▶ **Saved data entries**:
=== Begin Enclosure ===

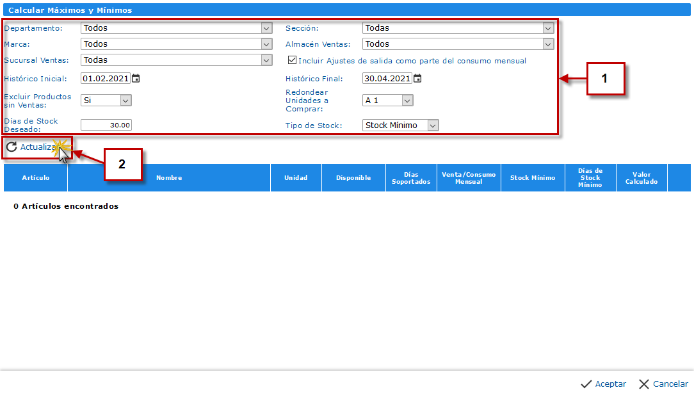Click the Cancelar X icon

point(643,384)
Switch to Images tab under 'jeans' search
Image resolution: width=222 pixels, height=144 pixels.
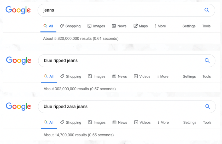pos(96,26)
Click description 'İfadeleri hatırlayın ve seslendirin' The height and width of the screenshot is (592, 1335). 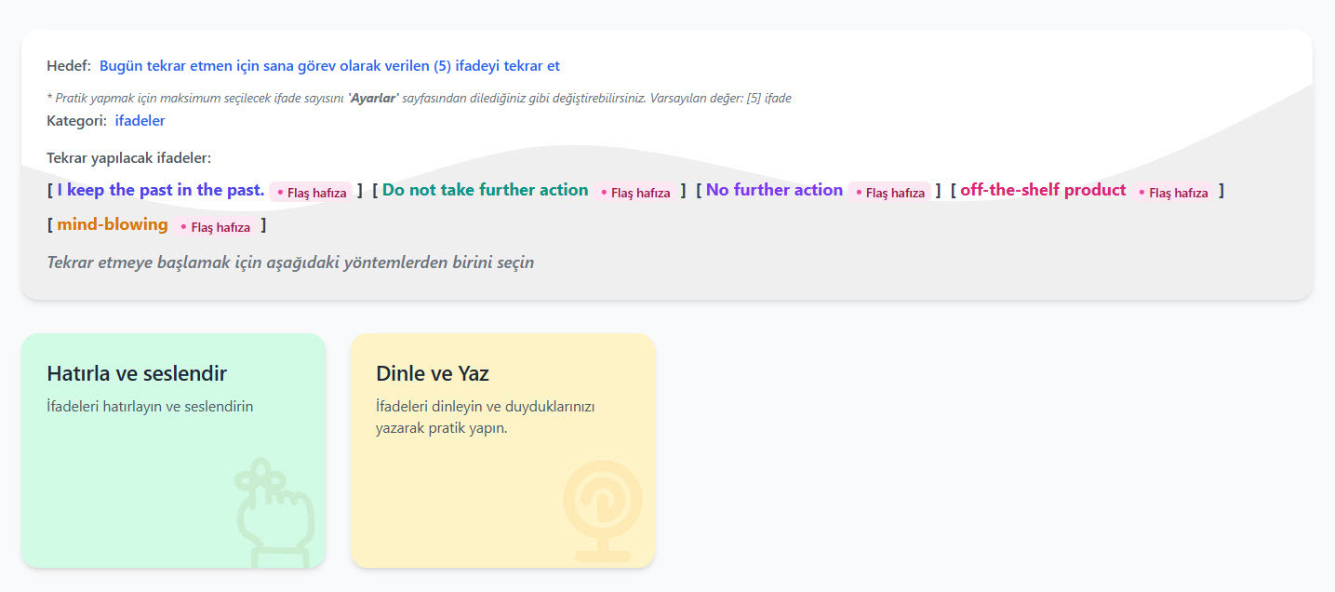[x=150, y=407]

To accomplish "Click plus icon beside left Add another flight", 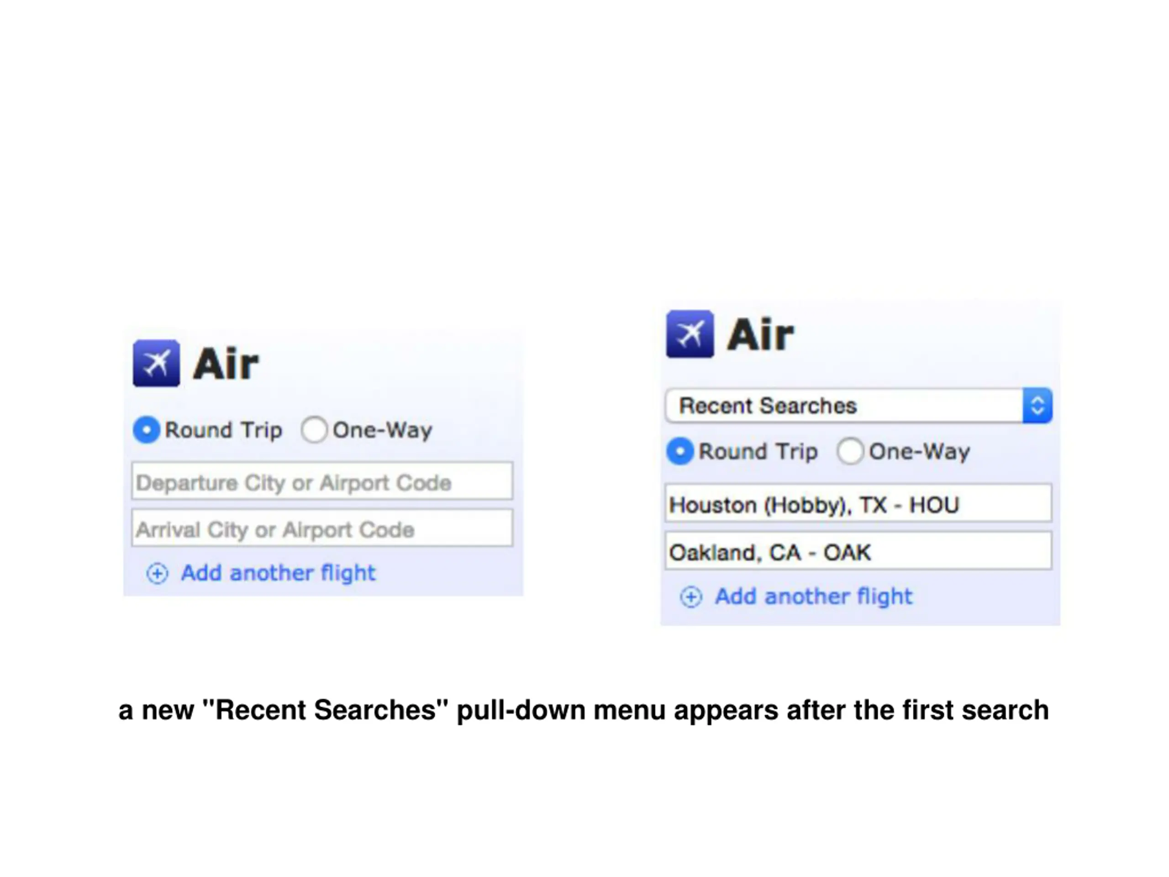I will pos(157,574).
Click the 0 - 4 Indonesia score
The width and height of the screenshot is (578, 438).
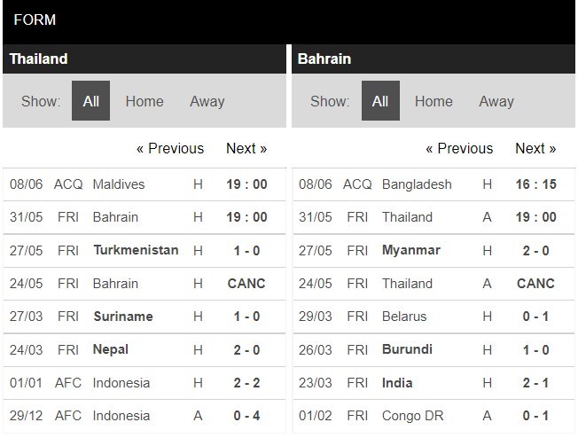(246, 416)
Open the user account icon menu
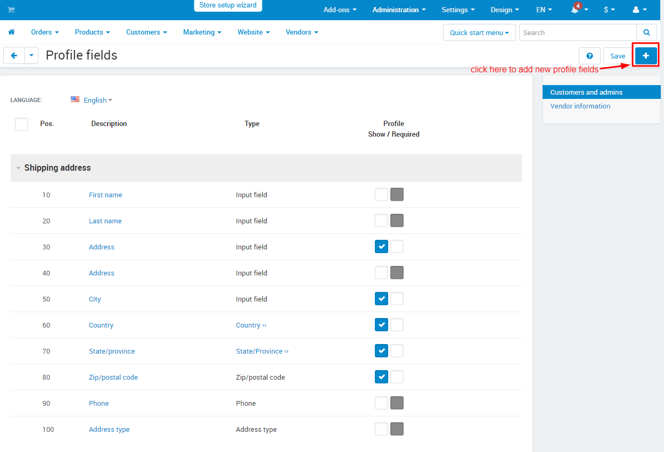The width and height of the screenshot is (664, 452). point(639,10)
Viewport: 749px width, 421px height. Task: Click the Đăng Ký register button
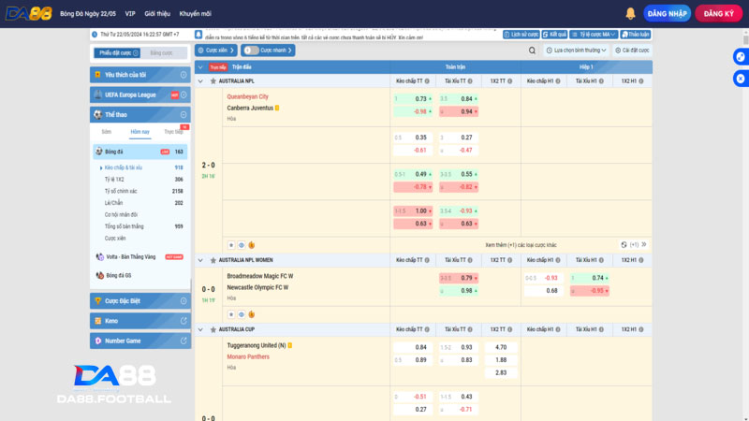click(x=718, y=13)
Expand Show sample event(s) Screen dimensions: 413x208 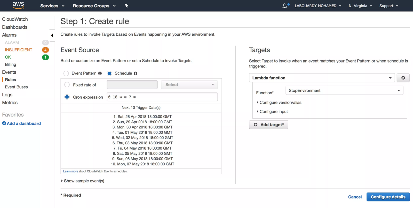tap(83, 181)
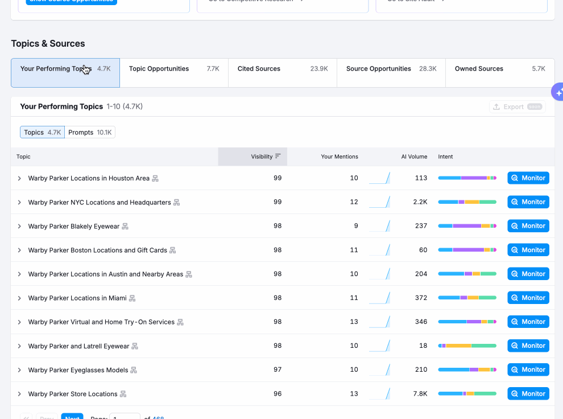Click topic cluster icon beside Houston Area topic

click(155, 179)
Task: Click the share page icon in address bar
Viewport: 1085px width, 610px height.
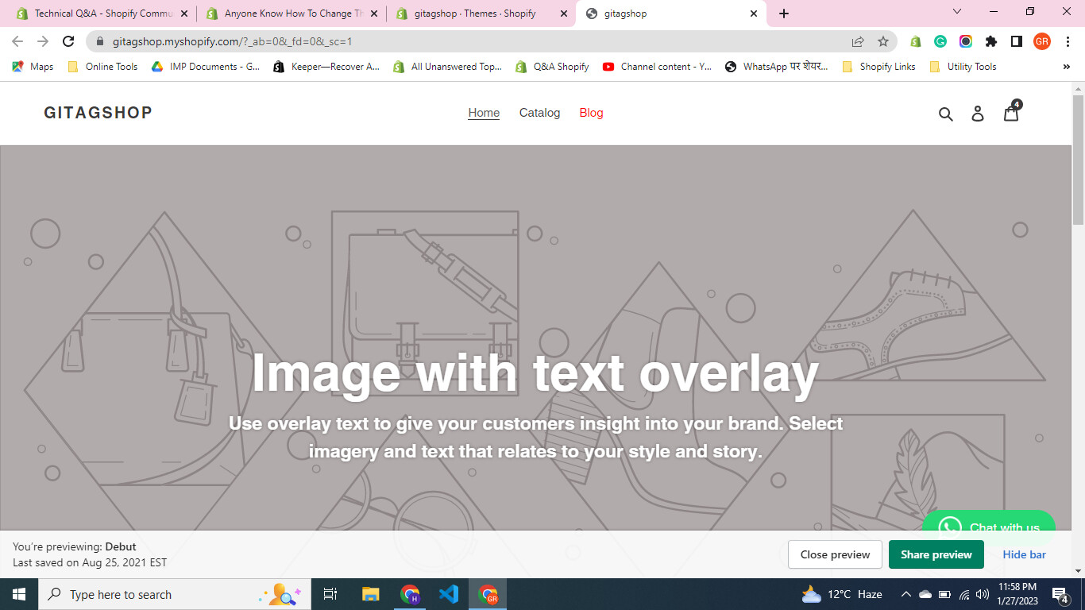Action: (x=858, y=41)
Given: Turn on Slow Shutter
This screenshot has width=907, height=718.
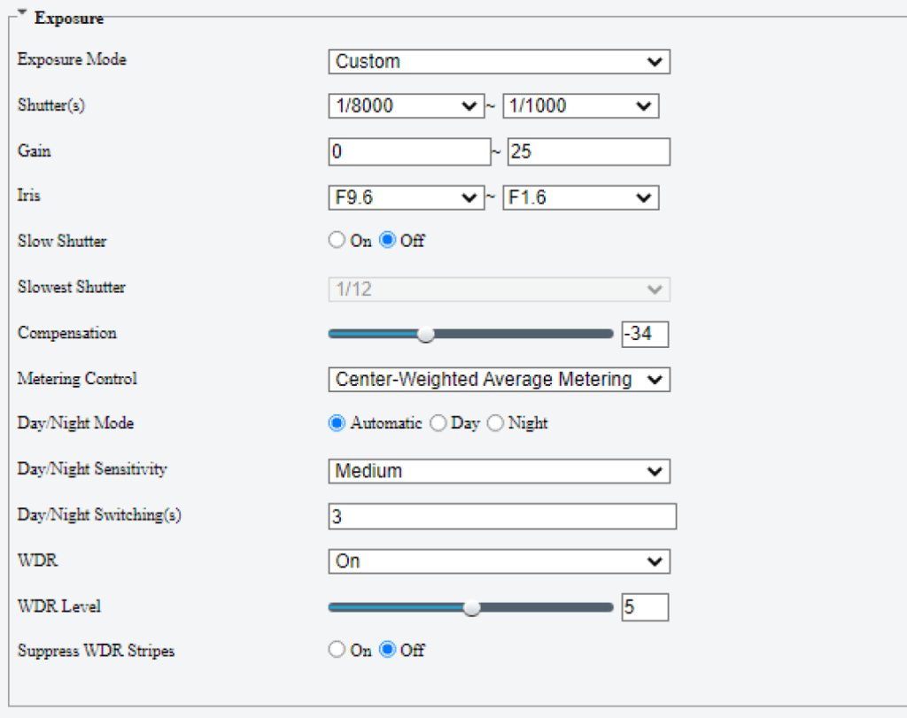Looking at the screenshot, I should point(337,239).
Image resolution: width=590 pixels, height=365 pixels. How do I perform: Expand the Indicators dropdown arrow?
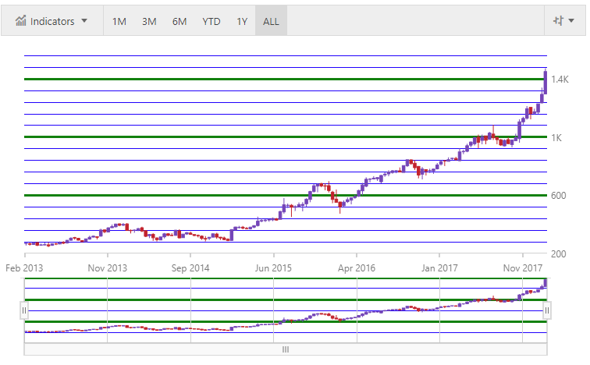84,21
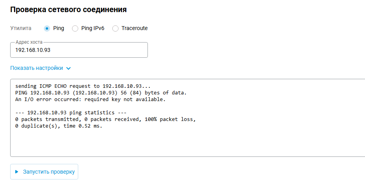Choose the Traceroute utility option
The image size is (365, 183).
[x=115, y=28]
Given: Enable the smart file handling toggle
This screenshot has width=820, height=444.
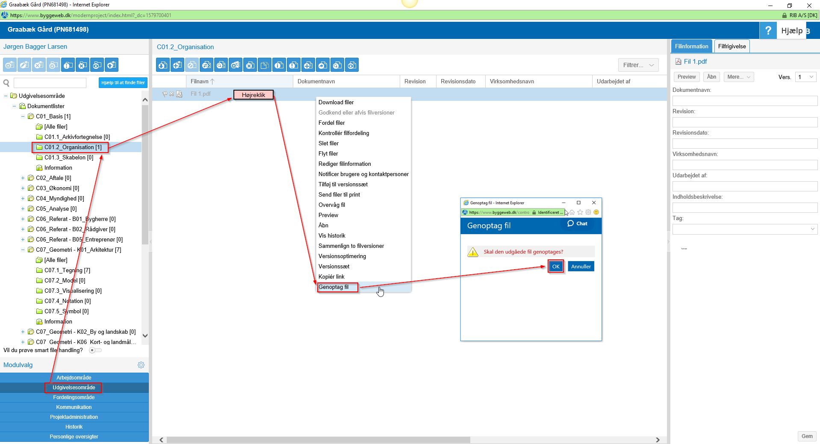Looking at the screenshot, I should tap(95, 350).
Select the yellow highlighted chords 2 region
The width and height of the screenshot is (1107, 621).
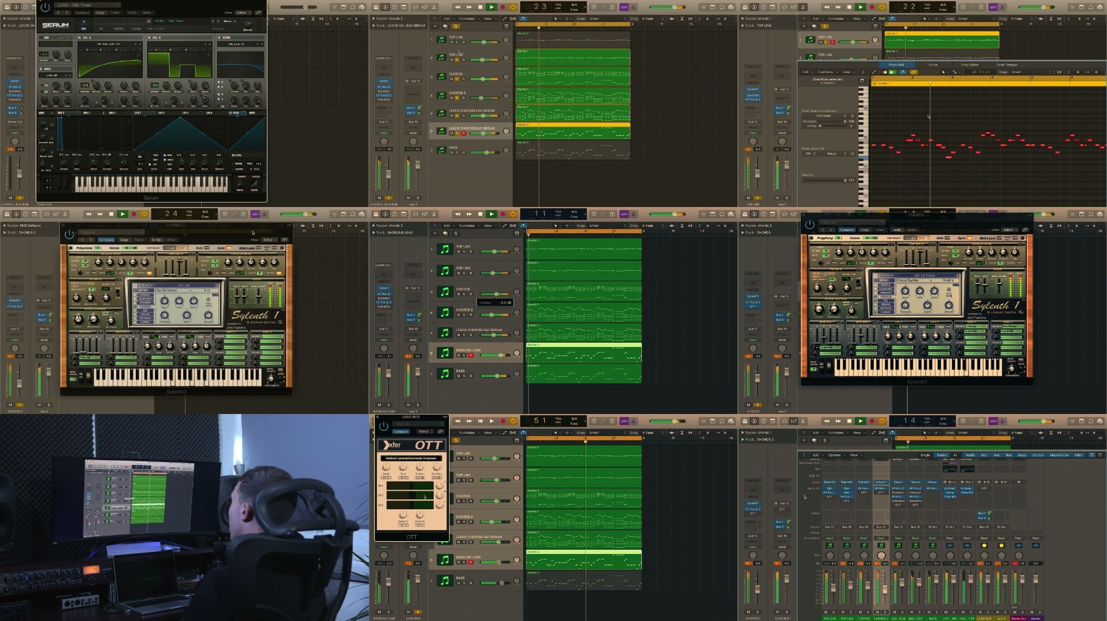click(572, 130)
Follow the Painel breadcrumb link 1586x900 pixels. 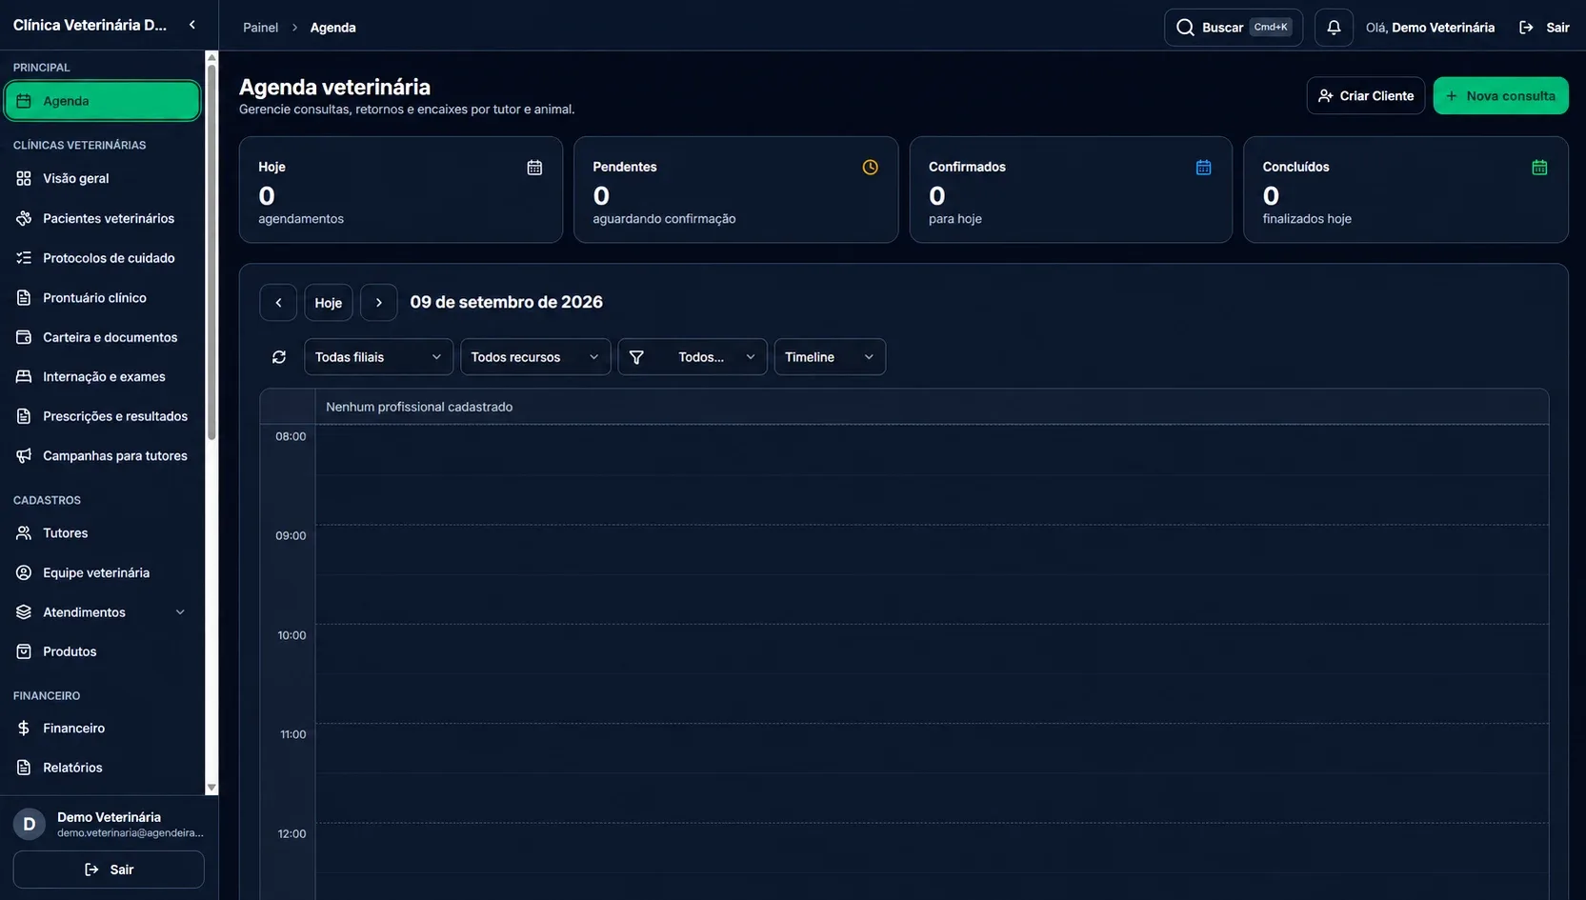[260, 28]
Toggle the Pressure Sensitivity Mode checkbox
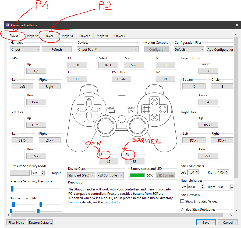 coord(49,173)
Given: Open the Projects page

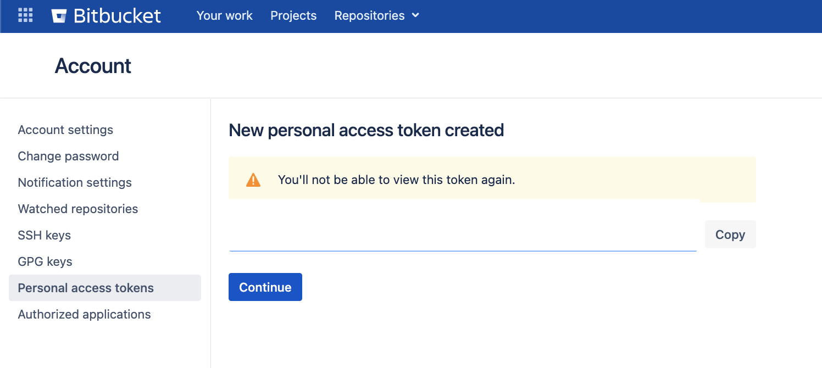Looking at the screenshot, I should pos(293,15).
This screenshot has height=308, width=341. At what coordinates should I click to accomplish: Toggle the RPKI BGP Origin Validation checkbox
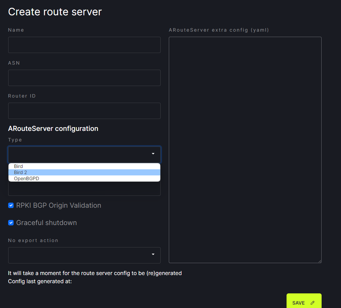[11, 205]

=== End Enclosure ===

▶ **EXERCISE OBJECTIVE**: Although pictures appear among the entries, please set down only the lines from the one with "Image resolution: width=590" up to and including the one with "Select the yellow highlighted chords 2 region", word for word.

▶ **RESPONSE BOX**:
Image resolution: width=590 pixels, height=365 pixels. How do I perform: Expand the Indicators dropdown arrow?
84,21
Choose the Traceroute utility option
The image size is (365, 183).
[x=115, y=28]
Given: Enable the smart file handling toggle
This screenshot has width=820, height=444.
Looking at the screenshot, I should tap(95, 350).
Select the yellow highlighted chords 2 region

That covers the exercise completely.